Photo: Courtesy of MGM
Dave Lutz, a strategist who heads ETF trading at Stifel Nicolaus, is noticing a disturbing trend in his market, and he says it’s something that no one is giving any attention.The ETFs that have become so popular among traders, Lutz says, are “cannibalising” the stocks that they are supposed to track – leading to choppier trading for investors in the underlying stock.
The problem all boils down to the “float,” or the number of shares a company issues to the public for trading on an exchange.
Lutz says that all of these ETFs purchasing up shares of stocks they’re meant to track is causing the actual, “tradable” float to be a lot smaller than the official number suggests, writing, “When ETFs hold shares, some are [loaned out] for short-borrowing – but the vast majority essentially are ‘warehoused,’ and in my opinion, should be removed from the float.”

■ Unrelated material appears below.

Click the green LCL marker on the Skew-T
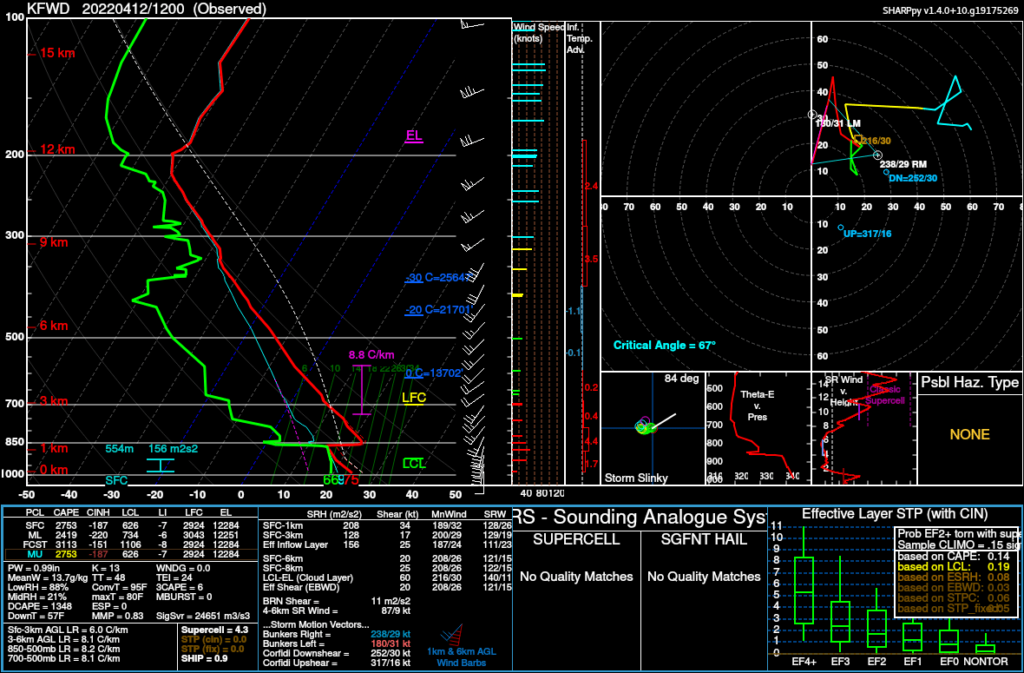(x=414, y=463)
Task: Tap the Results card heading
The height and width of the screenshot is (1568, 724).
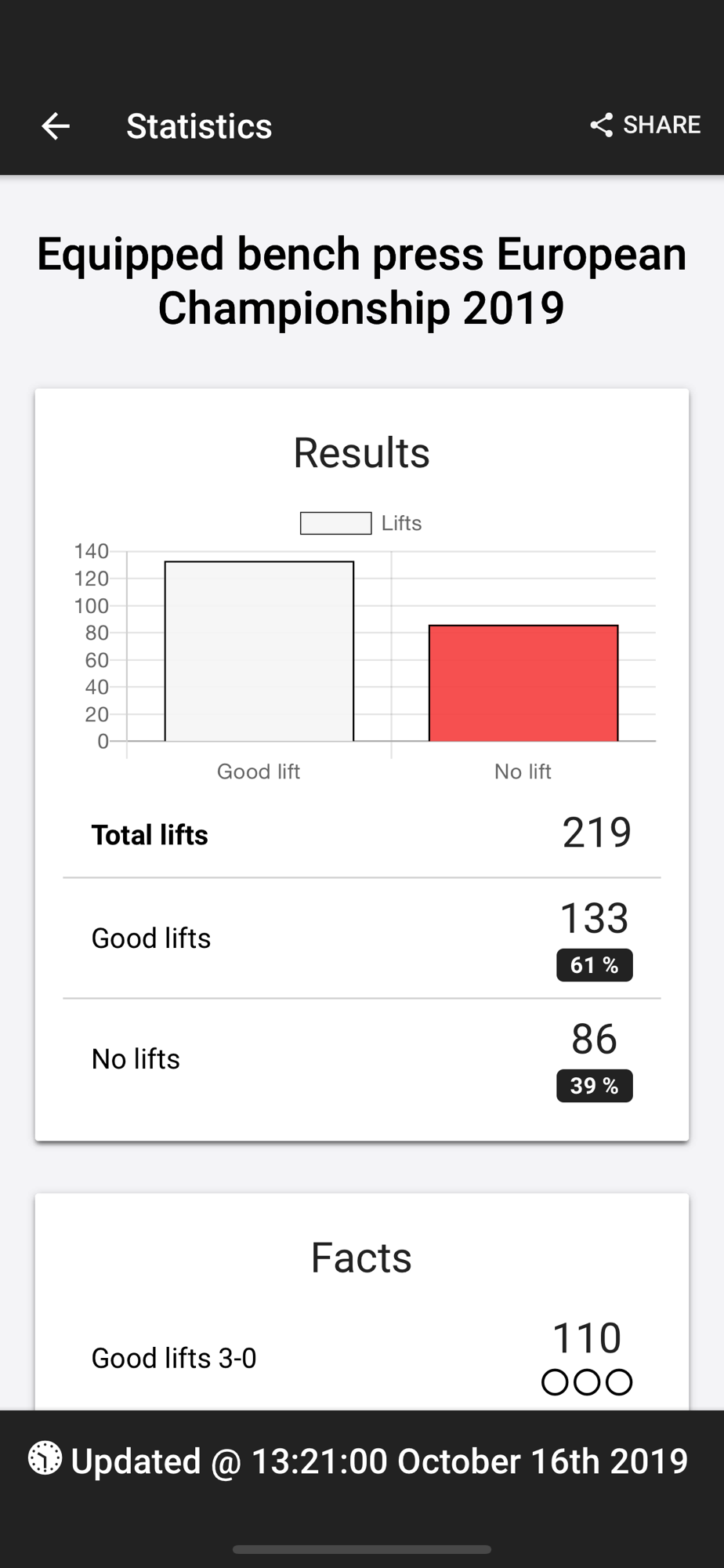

Because there are less shares of certain stocks “warehoused” by ETFs being traded in the market, trading in those names will be less liquid than the “float” number would normally indicate and, as a result, will be more volatile.
Lutz takes his own firm, Stifel Nicolaus, as an example. The official float on Stifel stock (ticker symbol SF) is 49.7 million shares. ETFs hold 6 per cent of those shares. Passive index funds hold another 16 per cent of SF shares.
That means a total of 22 per cent of SF shares are being “cannibalised” by the ETFs and index funds that hold them, says Lutz, and investors in individual stocks need to adjust their calculations accordingly, or get caught off guard by unexpected volatility and decreased liquidity.